Dental Equipment Financing for Practice Owners in Jacksonville, Florida

Find dental equipment loans, chair financing, and SBA options for Jacksonville dentists. Compare rates, terms, and qualification requirements.

How to use this guide

You're here because you need to buy or upgrade dental equipment—a chair, digital imaging system, sterilization unit, or suite of devices—without draining your practice cash flow. Below, identify your situation (new practice, established owner, damaged credit, or you're just comparing options), then click the link that matches. Each guide walks you through qualification hurdles, real 2026 rates, and a step-by-step application path.

Key differences: Dental equipment financing options

Not all lending is the same. Your choice depends on credit, practice age, down payment, and how soon you need the gear.

SBA 7(a) loans are the workhorse for established practices. Rates run 8.5–11% APR, terms extend to 84 months for equipment, and you can borrow up to $5,000,000. You'll need 24 months in business, a 620+ FICO score, and a debt-to-income ratio under 40% of monthly revenue. Approval takes 30–45 days. The catch: underwriting is thorough (12–24 months of bank statements required), and you'll pay origination fees (1–3%). But if you qualify, the cost is lowest long-term.

Bank term loans and lines of credit (non-SBA) close faster—often 2–4 weeks—and require less paperwork than federal programs. Rates for working capital lines are typically 9–13% APR in 2026. Credit requirements are stricter (often 700+ FICO), and down payments run 15–25%. These suit practices with strong financials and urgency.

Equipment leases avoid the upfront purchase altogether. Monthly payments are lower than loan payments on the same asset, and you transfer maintenance risk to the lessor. The trade-off: you never build equity, and walking away early can be costly. Leasing also doesn't trigger the Section 179 deduction, so you lose a major tax advantage. Leases work when cash flow is tight and you want flexibility.
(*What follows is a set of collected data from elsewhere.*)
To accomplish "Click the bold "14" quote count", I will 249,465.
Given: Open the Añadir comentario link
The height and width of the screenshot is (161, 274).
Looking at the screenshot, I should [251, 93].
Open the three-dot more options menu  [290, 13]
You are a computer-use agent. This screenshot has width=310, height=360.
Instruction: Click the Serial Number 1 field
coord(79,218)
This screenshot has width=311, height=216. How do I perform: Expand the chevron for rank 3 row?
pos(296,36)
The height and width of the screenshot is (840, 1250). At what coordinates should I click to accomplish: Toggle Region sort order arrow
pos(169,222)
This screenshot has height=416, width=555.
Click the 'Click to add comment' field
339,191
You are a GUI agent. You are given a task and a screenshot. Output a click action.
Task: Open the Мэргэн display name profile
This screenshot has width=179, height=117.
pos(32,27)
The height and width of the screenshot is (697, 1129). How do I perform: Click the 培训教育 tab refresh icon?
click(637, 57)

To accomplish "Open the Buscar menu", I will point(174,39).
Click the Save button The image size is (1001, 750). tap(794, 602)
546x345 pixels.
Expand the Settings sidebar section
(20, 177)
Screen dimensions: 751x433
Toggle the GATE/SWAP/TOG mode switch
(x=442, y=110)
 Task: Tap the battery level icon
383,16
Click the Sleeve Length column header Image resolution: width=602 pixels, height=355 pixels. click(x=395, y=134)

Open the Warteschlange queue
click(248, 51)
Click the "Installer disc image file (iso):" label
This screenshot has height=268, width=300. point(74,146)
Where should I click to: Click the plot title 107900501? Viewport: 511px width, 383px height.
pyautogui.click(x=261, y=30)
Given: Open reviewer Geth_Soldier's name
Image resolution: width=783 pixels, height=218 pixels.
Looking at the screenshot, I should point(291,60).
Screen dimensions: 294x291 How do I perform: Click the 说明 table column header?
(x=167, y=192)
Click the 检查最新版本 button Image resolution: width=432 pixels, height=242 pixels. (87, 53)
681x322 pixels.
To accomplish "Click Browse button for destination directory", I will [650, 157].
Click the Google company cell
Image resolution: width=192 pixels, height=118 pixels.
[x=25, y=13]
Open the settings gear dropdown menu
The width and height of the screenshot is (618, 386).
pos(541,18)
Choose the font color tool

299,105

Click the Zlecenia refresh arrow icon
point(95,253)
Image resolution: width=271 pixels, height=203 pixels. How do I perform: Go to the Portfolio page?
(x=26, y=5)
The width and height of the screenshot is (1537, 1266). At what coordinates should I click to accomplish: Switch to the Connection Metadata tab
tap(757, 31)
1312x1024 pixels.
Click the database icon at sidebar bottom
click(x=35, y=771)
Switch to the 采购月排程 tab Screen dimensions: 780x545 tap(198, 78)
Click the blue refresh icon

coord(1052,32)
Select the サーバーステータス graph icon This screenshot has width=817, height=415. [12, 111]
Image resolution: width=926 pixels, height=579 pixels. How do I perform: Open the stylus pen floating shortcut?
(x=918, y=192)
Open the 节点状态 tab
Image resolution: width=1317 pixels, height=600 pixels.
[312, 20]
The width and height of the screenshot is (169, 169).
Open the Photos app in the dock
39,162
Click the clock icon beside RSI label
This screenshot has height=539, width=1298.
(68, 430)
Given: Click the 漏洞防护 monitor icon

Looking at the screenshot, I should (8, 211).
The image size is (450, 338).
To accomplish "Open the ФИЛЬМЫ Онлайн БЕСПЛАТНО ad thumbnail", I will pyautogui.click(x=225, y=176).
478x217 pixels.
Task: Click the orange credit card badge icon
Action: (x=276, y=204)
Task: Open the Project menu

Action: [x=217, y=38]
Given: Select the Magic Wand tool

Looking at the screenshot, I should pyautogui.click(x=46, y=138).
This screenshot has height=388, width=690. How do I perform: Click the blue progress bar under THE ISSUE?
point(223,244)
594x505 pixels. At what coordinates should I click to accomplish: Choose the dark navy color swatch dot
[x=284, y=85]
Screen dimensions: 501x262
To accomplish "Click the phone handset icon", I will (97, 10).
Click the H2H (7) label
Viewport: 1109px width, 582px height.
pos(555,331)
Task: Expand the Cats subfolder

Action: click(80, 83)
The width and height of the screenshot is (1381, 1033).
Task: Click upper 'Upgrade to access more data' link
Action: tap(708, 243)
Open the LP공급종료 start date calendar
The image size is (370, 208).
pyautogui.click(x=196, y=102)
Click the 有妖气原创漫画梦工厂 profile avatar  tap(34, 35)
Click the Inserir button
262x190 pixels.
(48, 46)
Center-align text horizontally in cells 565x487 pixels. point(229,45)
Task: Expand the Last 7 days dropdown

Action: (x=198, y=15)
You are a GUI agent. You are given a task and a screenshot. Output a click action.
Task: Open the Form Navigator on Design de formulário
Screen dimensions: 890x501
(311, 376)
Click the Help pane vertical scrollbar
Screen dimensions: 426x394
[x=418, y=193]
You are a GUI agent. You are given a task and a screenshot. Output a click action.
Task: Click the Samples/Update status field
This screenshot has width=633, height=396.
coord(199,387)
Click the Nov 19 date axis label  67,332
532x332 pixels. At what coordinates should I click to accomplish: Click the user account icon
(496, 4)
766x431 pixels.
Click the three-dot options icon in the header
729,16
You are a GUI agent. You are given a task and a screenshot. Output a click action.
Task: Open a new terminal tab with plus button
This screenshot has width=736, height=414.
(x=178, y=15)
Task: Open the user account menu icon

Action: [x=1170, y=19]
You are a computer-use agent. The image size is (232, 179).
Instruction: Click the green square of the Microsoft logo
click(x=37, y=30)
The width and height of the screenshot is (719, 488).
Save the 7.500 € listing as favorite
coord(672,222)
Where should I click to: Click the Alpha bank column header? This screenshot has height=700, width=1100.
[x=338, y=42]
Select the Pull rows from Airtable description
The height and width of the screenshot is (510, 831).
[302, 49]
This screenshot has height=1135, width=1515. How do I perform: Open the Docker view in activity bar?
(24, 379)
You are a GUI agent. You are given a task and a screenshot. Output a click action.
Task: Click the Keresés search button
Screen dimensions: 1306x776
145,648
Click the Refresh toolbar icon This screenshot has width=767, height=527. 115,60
Vendor financing (offered by chair manufacturers and imaging system suppliers) is fast and requires minimal documentation—sometimes just a credit card. Rates are steep: 12–18% APR is common, sometimes higher. Down payments are modest (10–20%). Use this only if you're confident cash flow covers the payment and you can't qualify elsewhere.

Merchant cash advances move the fastest (days, not weeks) but are the most expensive option: 35–50% APR equivalent. They're a stopgap, not a solution. Consider them only if you exhaust every other avenue.

The core trade-off: Speed and ease of approval come at a cost. SBA loans take longer but charge less. Vendor financing is quick but costly. Leases preserve cash but forfeit tax breaks and long-term equity.

Most Jacksonville practice owners profit from starting with an SBA application while exploring dental practice remodel financing options if you're also upgrading the operatory space itself. If your credit is below 650 or your practice is under 2 years old, a lease or short-term vendor deal bridges the gap until you're SBA-eligible. Established practices with 700+ credit and strong cash flow should apply for a dental chair loan or equipment line; you'll close in half the time at a lower rate than SBA.

Don't let rate shopping hurt your credit. Each hard inquiry drops your FICO 3–5 points. Pre-qualify with 2–3 lenders using soft checks first, then formally apply to your top choice.